[Work order]:
Give again, word for word, the lines below that run from the line with "Where should I" through the line with "Select the Extensions tab". Drop the pictures.

(Data under study begins)

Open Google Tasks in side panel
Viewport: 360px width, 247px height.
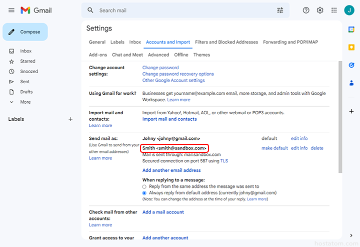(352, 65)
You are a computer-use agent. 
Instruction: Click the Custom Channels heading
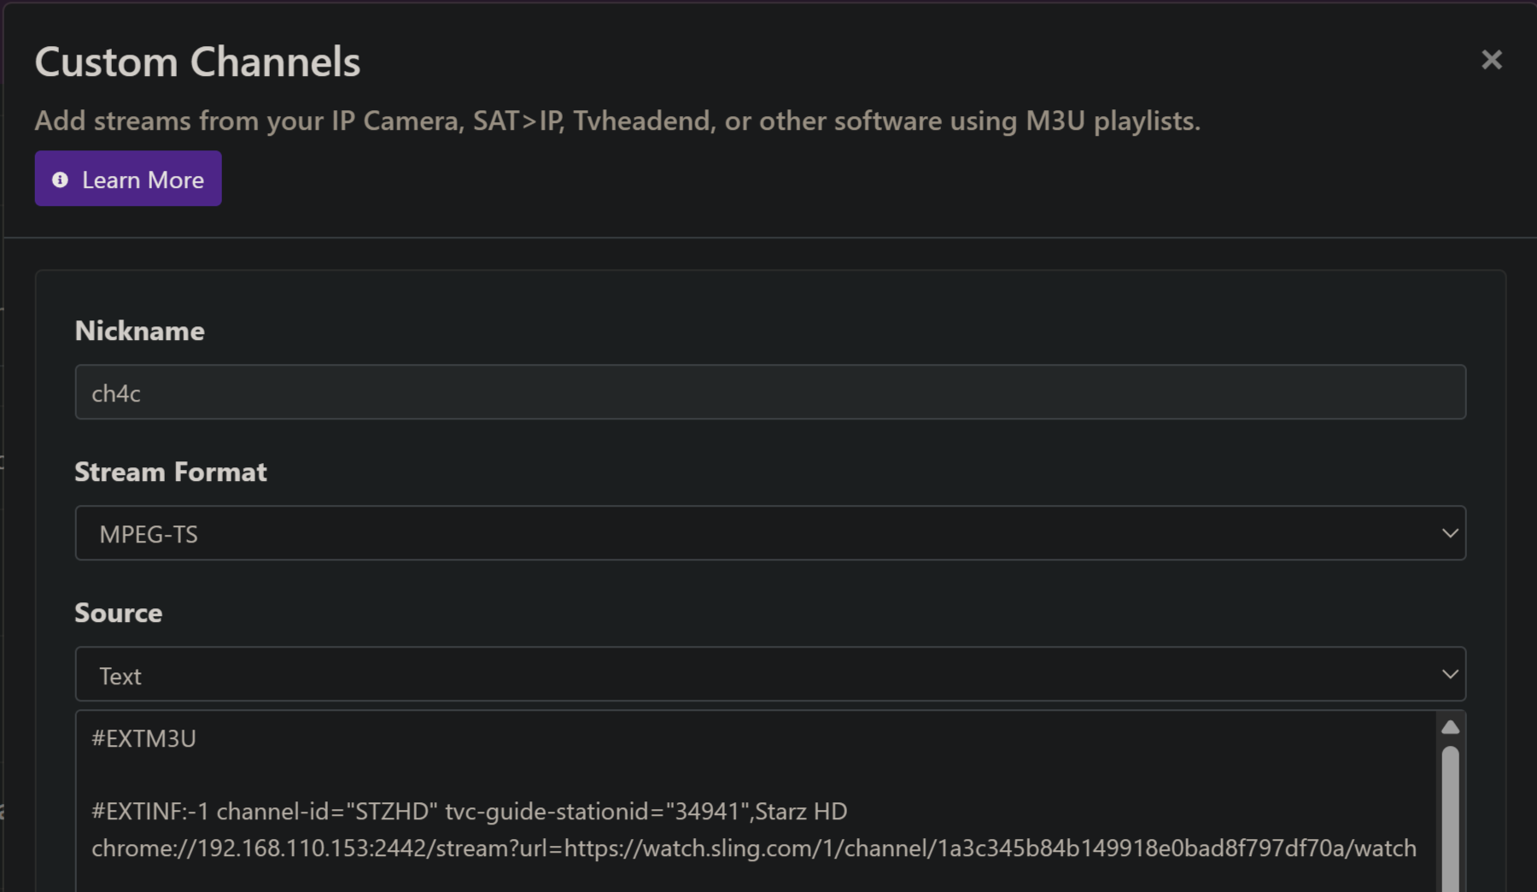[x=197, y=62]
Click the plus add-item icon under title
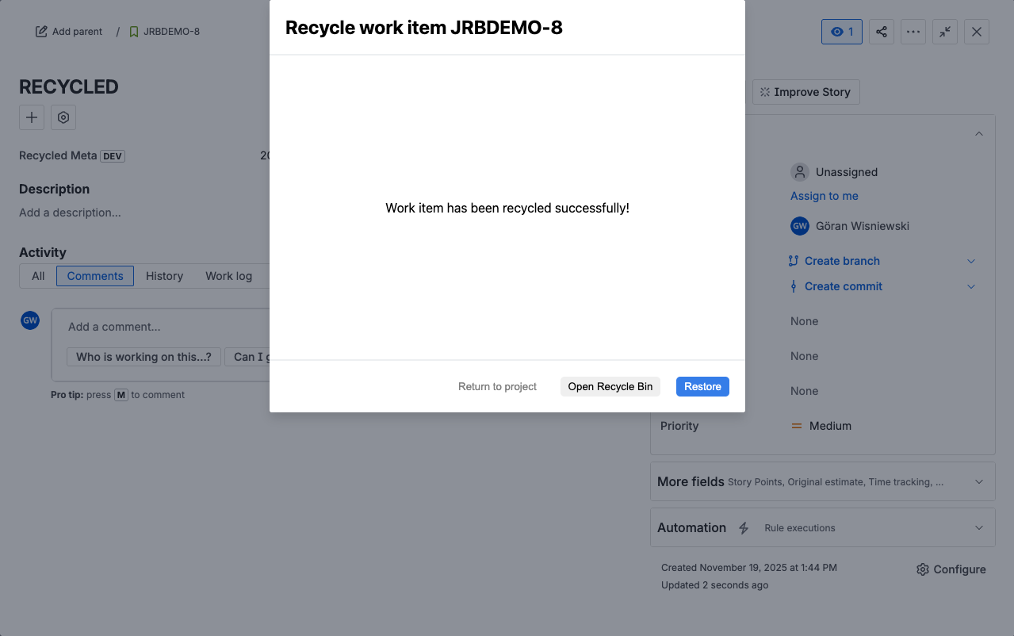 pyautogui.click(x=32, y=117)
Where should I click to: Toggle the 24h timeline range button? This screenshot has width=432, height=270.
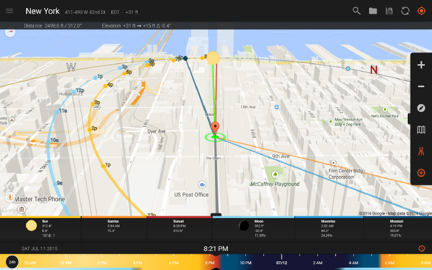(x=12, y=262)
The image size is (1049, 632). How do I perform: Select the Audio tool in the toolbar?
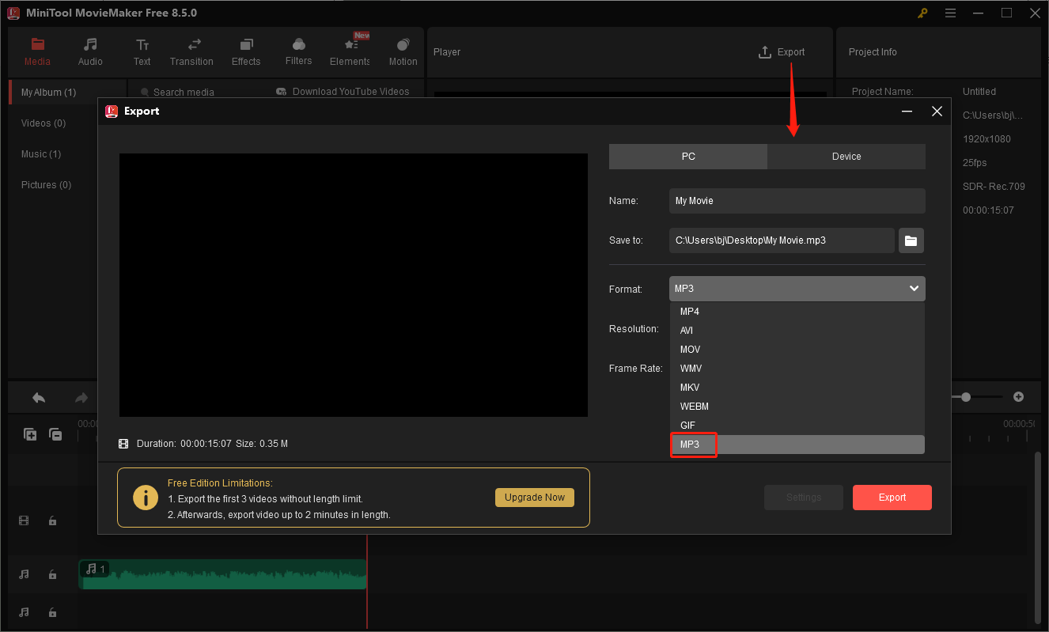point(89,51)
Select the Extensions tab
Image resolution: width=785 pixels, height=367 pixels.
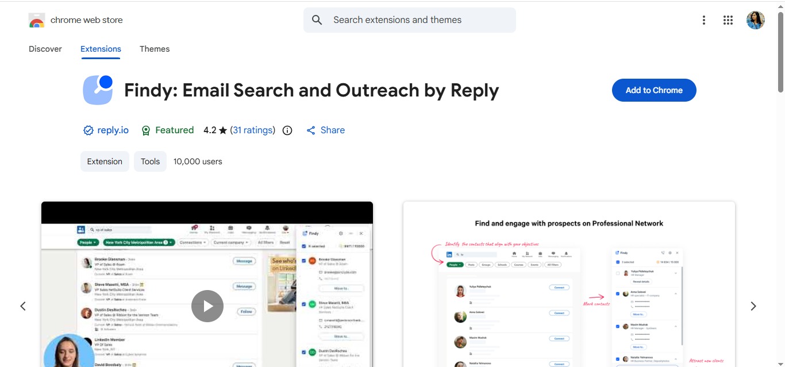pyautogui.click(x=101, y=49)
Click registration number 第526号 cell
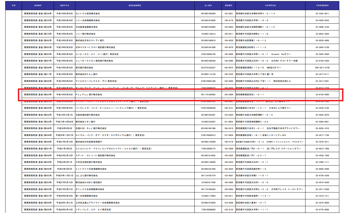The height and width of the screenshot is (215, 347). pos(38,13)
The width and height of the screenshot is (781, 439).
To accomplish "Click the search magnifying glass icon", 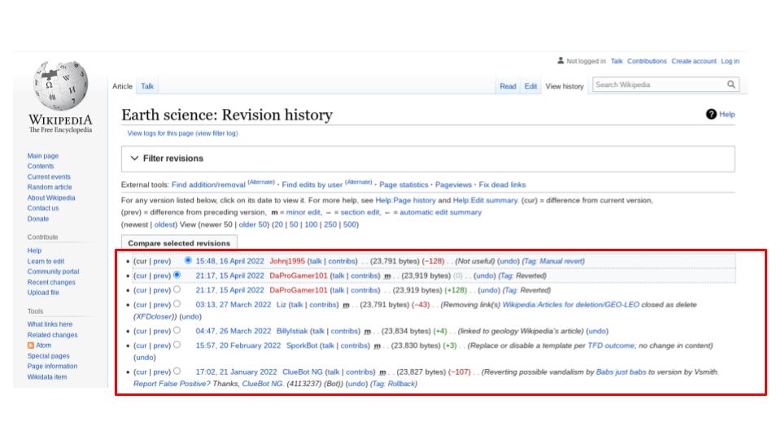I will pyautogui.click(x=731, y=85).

(Data under study ends)
(Data under study begins)

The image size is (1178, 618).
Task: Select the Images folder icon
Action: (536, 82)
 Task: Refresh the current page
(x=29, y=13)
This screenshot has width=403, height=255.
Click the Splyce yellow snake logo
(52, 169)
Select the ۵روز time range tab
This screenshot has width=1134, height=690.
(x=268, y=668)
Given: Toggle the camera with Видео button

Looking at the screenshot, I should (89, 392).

(Data under study ends)
(Data under study begins)

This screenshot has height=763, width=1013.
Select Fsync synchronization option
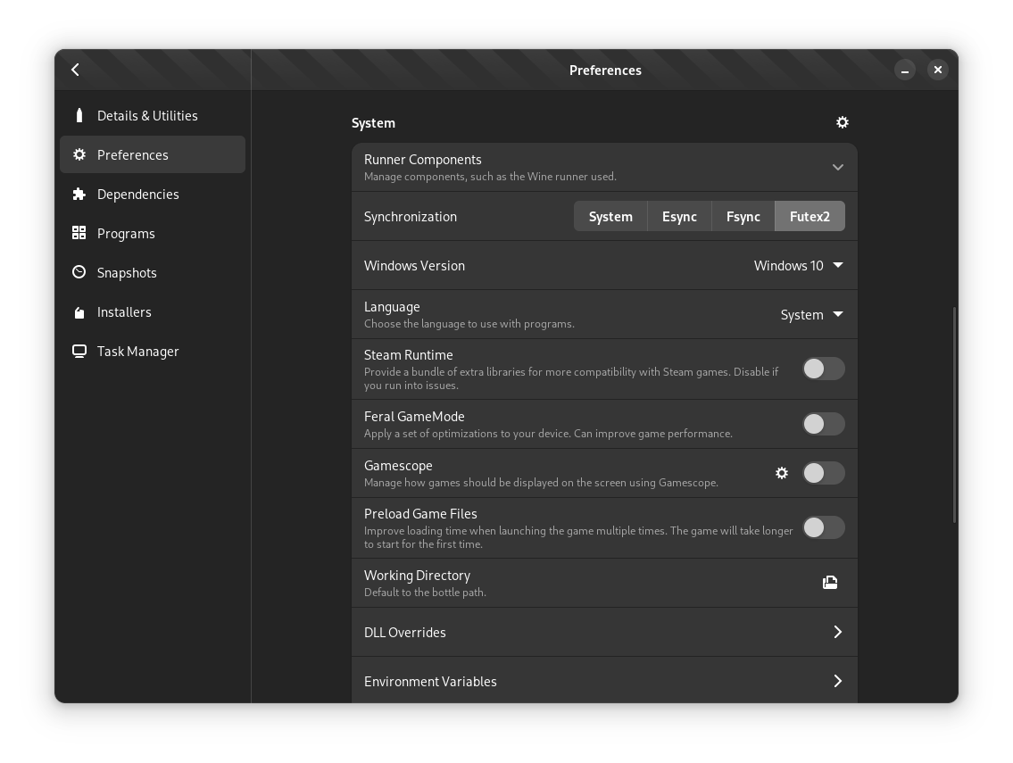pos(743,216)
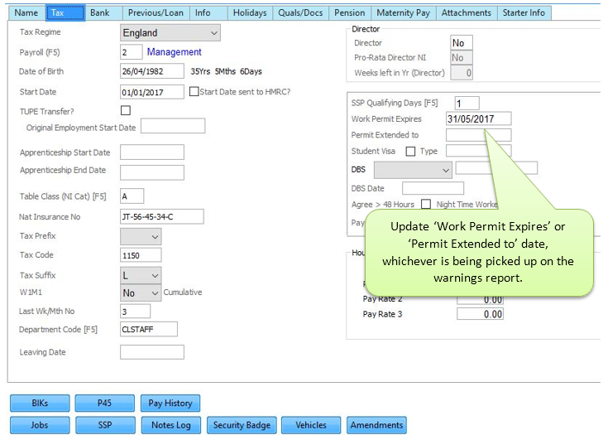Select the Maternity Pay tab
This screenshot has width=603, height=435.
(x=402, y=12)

(Data under study ends)

[Finished task]:
Where should I click to: Toggle the 24h timeline range button? This screenshot has width=432, height=270.
(x=12, y=262)
The image size is (1049, 632). How do I perform: Select the Audio tool in the toolbar?
point(89,51)
Select the Extensions tab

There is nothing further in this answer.